L’apport peut être assorti de charges (exemple : obligation d’entretien du bien par l'association) ou d'une condition expresse d'affectation (exemple : obligation d’affecter un château à l’hébergement de jeunes en difficulté). Si elles sont déterminantes du consentement de l’auteur de l’apport, le non-respect de l’une ou l’autre par l’association met fin à l’apport. Celui-ci devenu caduc, il doit revenir dans le patrimoine de l’apporteur.

Le droit de reprise

L’apport peut faire l’objet d’une reprise, c’est-à-dire d’un retour dans le patrimoine de l’apporteur, en cas de non-respect des conditions morales posées dans le contrat d’apport, au terme de celui-ci ou en cas de dissolution de l’association, sous réserve que le bien concerné existe encore au jour où s’exerce cette reprise.

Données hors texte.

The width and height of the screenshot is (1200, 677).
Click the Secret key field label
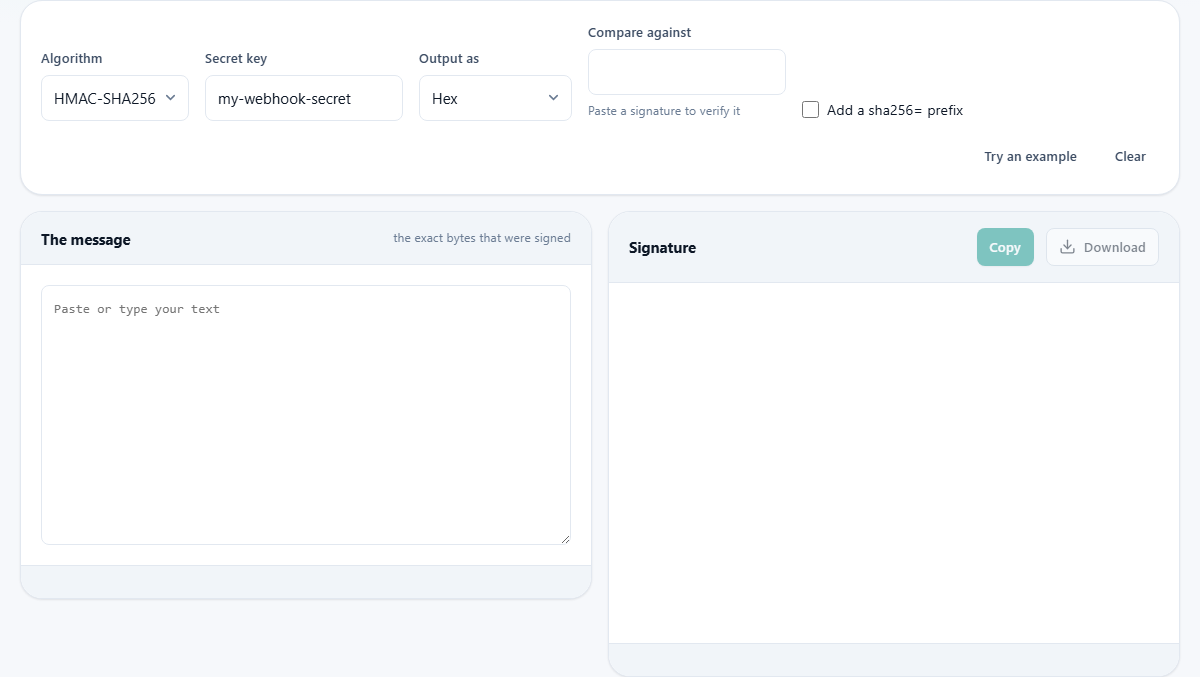click(x=236, y=58)
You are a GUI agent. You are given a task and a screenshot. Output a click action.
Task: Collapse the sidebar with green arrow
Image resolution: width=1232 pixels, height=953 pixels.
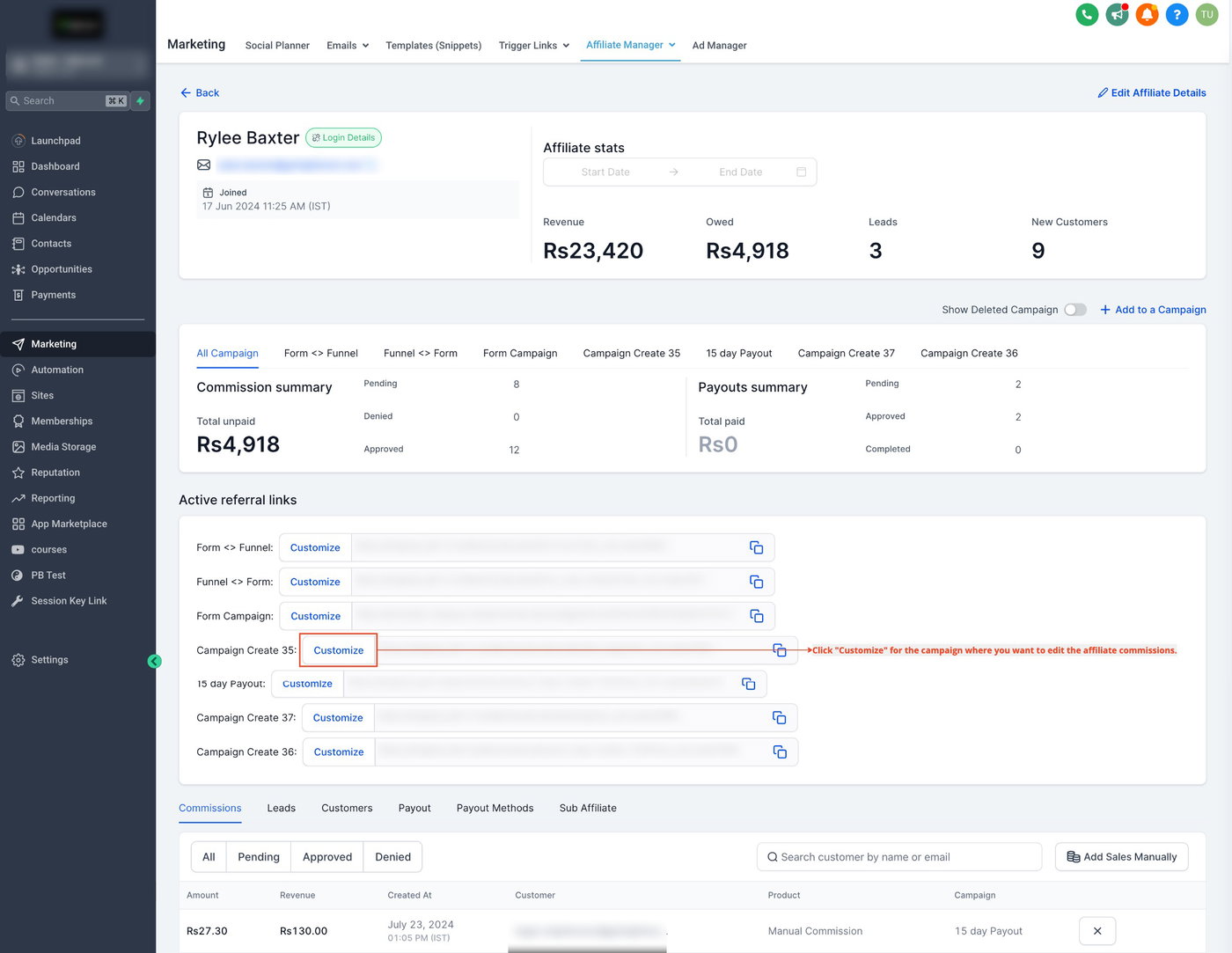point(155,661)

Dans les associations, la reprise de l’apport par l’auteur de celui-ci n’est pas de droit. Le droit de reprise doit, en effet, être expressément prévu dans les statuts de l’association ; à défaut, l’apporteur ne peut pas s’en prévaloir. Il entraîne corrélativement une obligation de restitution à la charge de l’association. Lorsque l’apport porte sur un bien en « nature » et que celui-ci ne peut être restitué en l’état (par exemple parce qu’il a été vendu), l’association est alors tenue d’une obligation de restitution par équivalent, sous forme monétaire, et s’entend de la remise d’une somme d’argent correspondant à la valeur du bien apporté.